I don't think -- I certainly don't think that the toxicities were nearly as significant as one would expect from adding a traditional cytotoxic drug.

The side effects that were observed are consistent with first-generation behaviors at higher doses -- that is, reducing in the midst of the cytotoxic regimen increased levels of low platelet count and white (ph) count.

And they were also consistent in that the mechanisms that underlie those are not bone marrow toxicity, but rather local effects, and the quality (ph) are not very significant -- that is, there is not an increase in bleeding, or wasn't an increase in dropout rate because of side effects with some of them.

So I think their experience at that dose in a cancer patient with a very toxic regimen is consistent and adequate for what you would expect in that patient group.

And I think the committee actually felt that as well.

With regard to Alocarforsen, our dose is by design about double what we dosed in the earlier trial.

And of course, significantly lower than a maximal tolerated dose or near-maximal tolerated dose that you would use in a cancer trial.

So we are very confident that both for Crohn's, where the drug is given systemically, and ulcerative colitis, where the drug is given by enema, that we're not experiencing safety issues.

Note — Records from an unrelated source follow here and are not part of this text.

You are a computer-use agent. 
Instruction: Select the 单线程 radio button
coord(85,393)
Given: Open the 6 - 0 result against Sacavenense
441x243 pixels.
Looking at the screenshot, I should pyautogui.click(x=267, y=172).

The studies are still blinded, but our drug safety monitoring board assures us that the drug is performing well.

This is the last question, really.

Are you engaged in partnership talks for Alocarforsen at this stage?

Our general plan that we've annunciated is that we would wait to engage in definitive partner discussions until we have the data.

After all, we've paid for the trials, and the value of the drug will inflect when the results of the trial are in.

Dr. Crooke, there are no further questions at this time.

I will now turn the call back to you.

Please continue with your presentation or closing remarks.

If there are no other questions, I want to thank everyone for your interest and continued commitment to what we are trying to accomplish at ISIS.

We look forward to a really important year with regard to the pipeline, the technology, our intellectual property, TIGER -- and obviously, we will be in touch as we achieve each of these key milestones.

Thanks so much.

Ladies and gentlemen, that concludes the conference call for today.

We thank you for your participation, and ask that you please disconnect your line.